• [YOUR ASSIGNMENT] If a line below falls between the line with "Select the M size row label" and the line with "Screen dimensions: 1320x609", or is one of those two, output it exactly; output nothing else and no pictures.

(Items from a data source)

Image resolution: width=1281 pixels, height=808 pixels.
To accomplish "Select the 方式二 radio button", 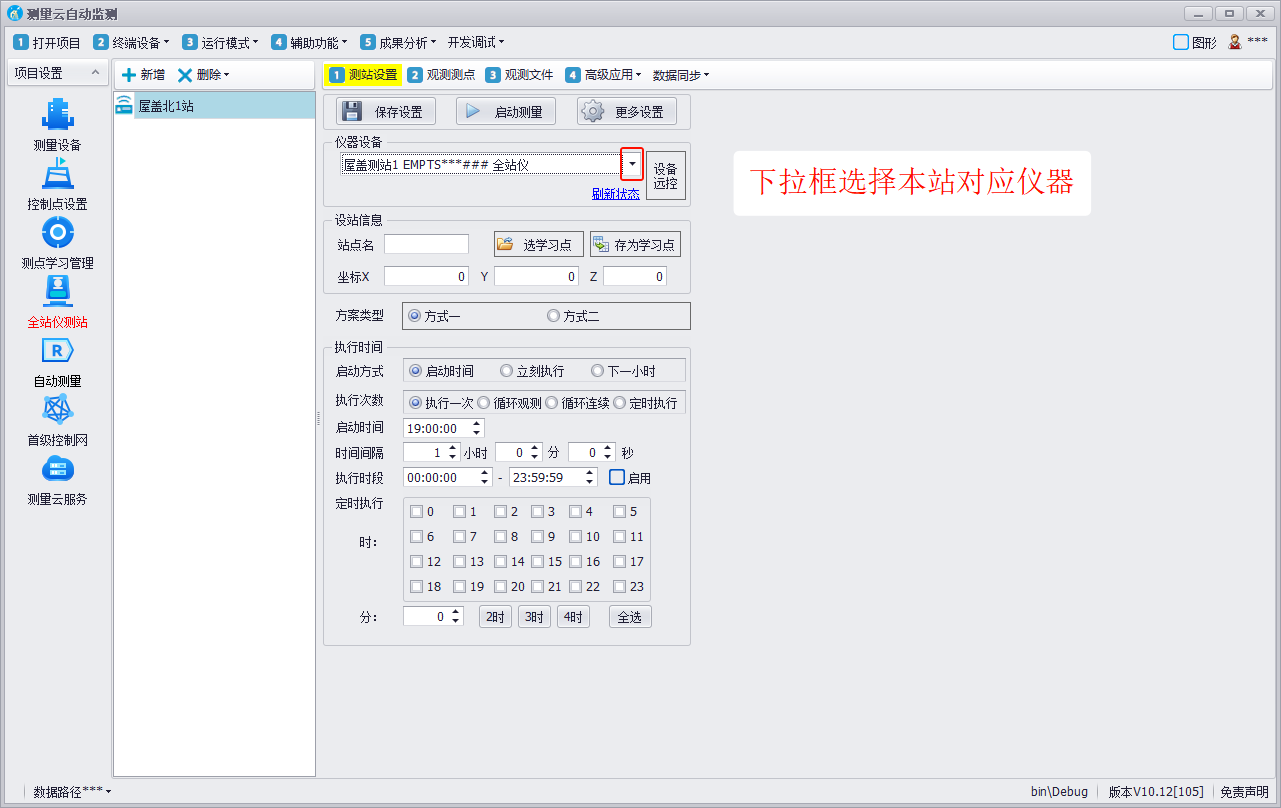I will tap(553, 316).
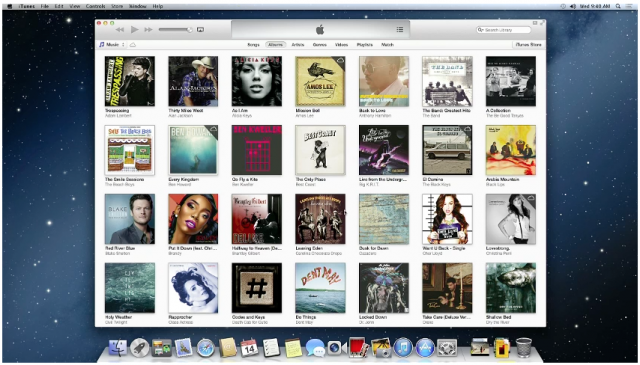Click the iTunes Store button
The image size is (640, 365).
coord(528,45)
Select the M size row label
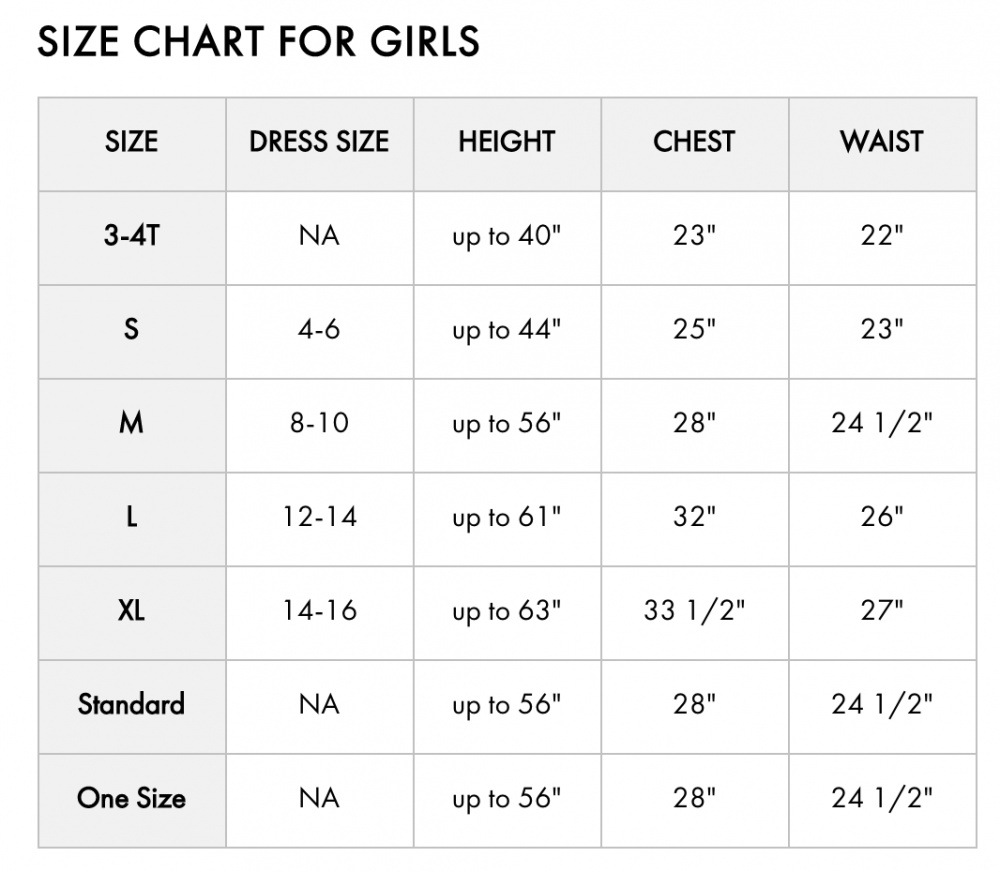 (x=132, y=425)
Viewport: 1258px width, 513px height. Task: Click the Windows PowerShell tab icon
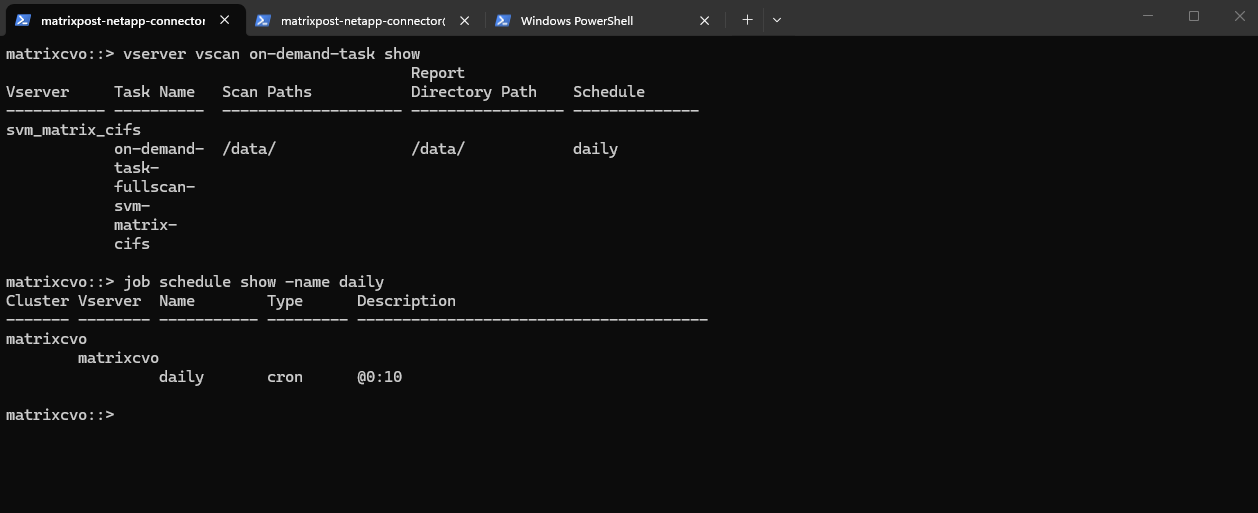coord(503,20)
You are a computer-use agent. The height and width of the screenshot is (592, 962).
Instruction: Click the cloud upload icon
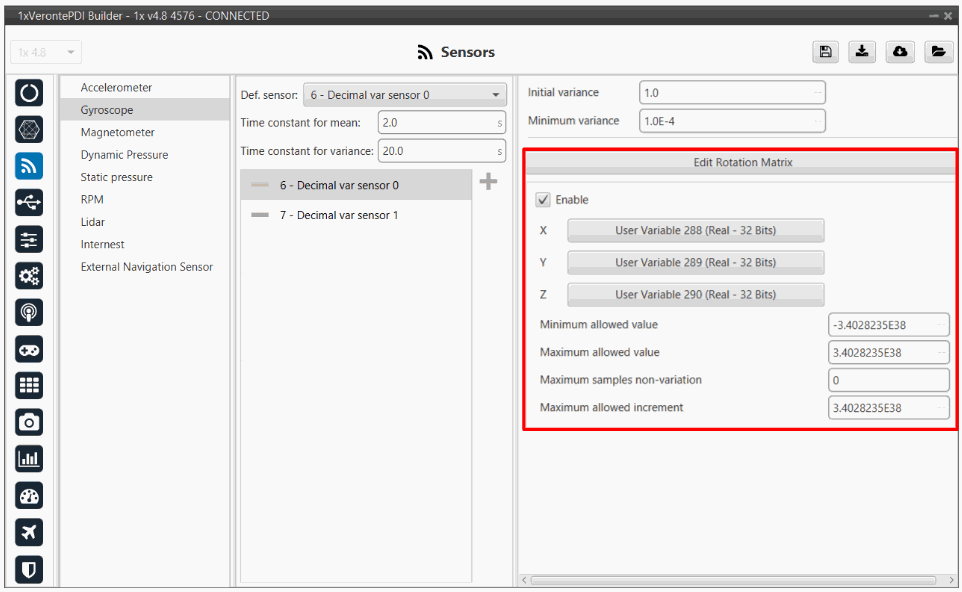(899, 52)
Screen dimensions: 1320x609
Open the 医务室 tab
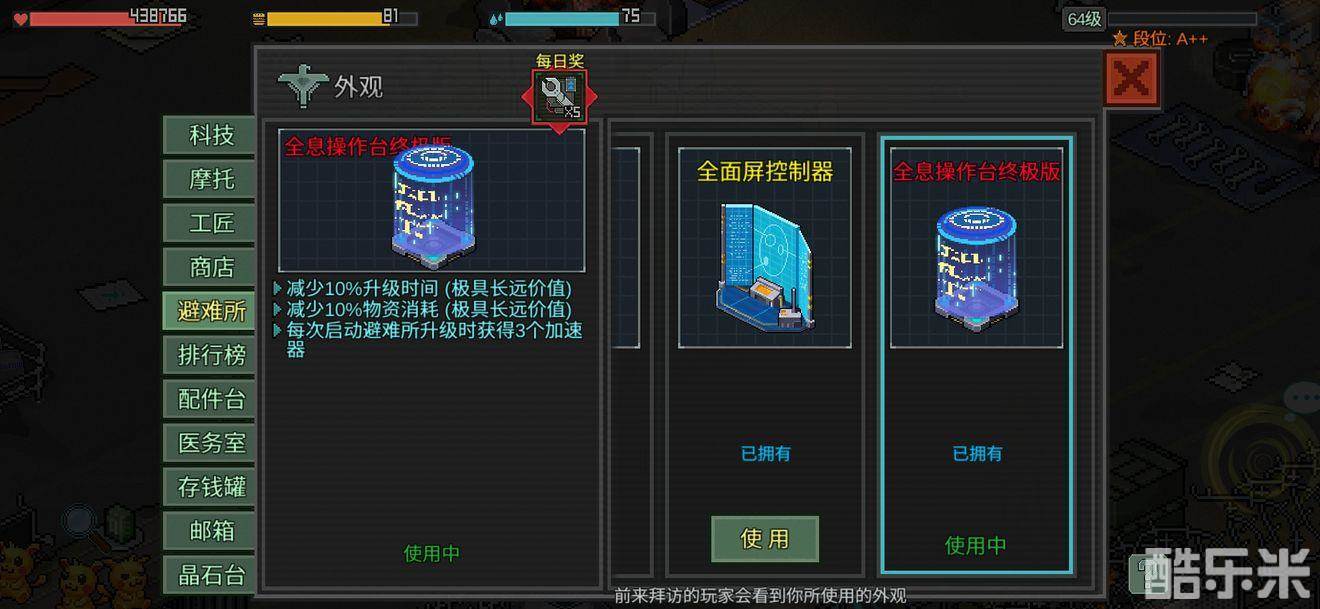pos(211,443)
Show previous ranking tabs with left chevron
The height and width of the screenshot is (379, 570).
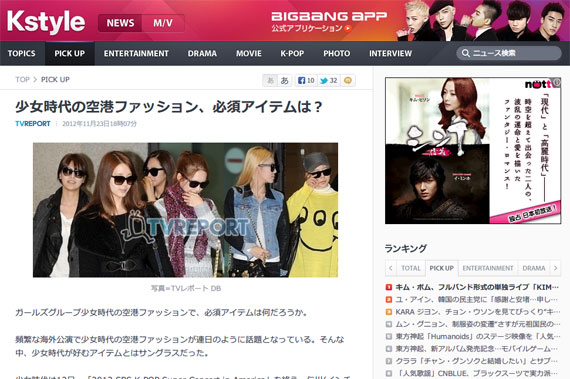[x=390, y=268]
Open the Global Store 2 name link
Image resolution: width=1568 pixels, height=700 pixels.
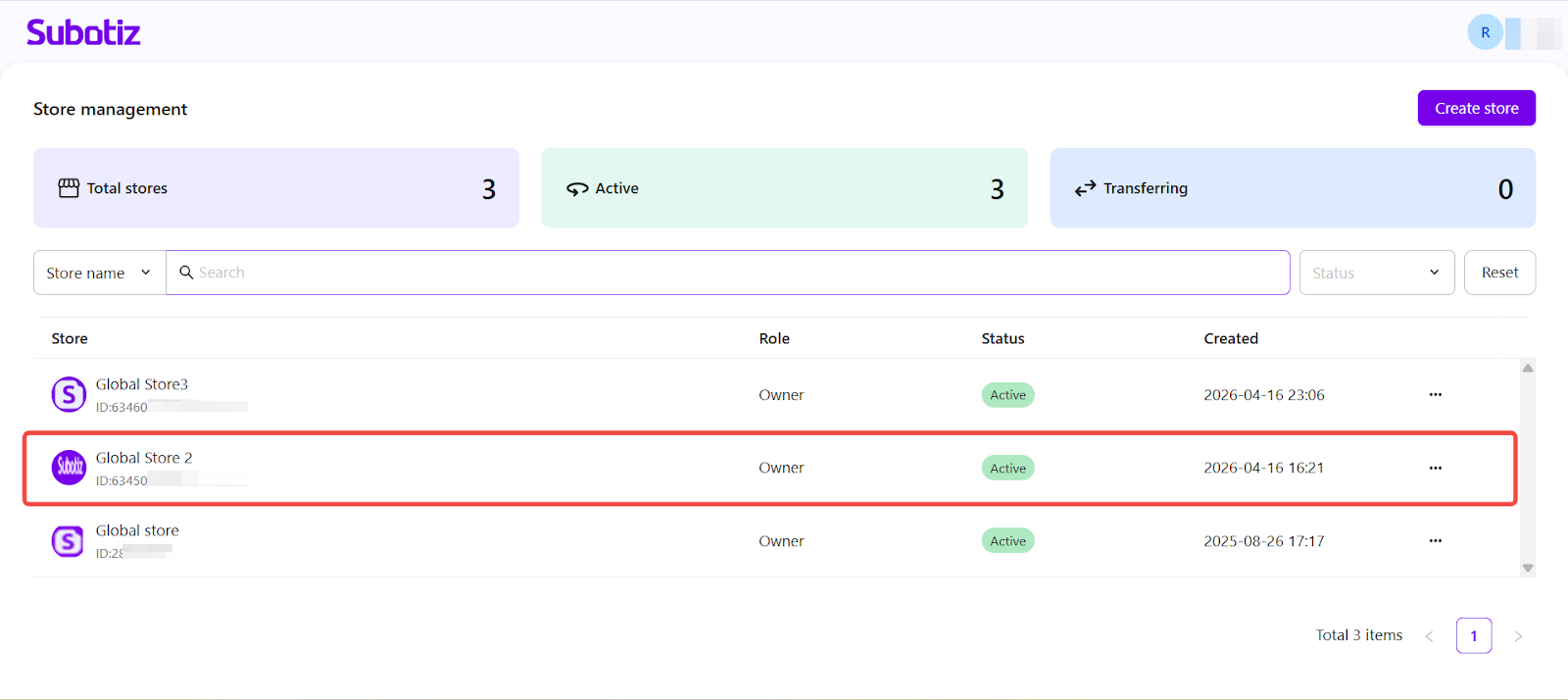point(144,458)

• [EXERCISE ANSWER]
Select the M size row label
 (x=132, y=425)
Viewport: 1258px width, 513px height. Task: Click the Windows PowerShell tab icon
coord(503,20)
You are a computer-use agent. The height and width of the screenshot is (592, 962).
Instruction: Click the cloud upload icon
(899, 52)
Screen dimensions: 1320x609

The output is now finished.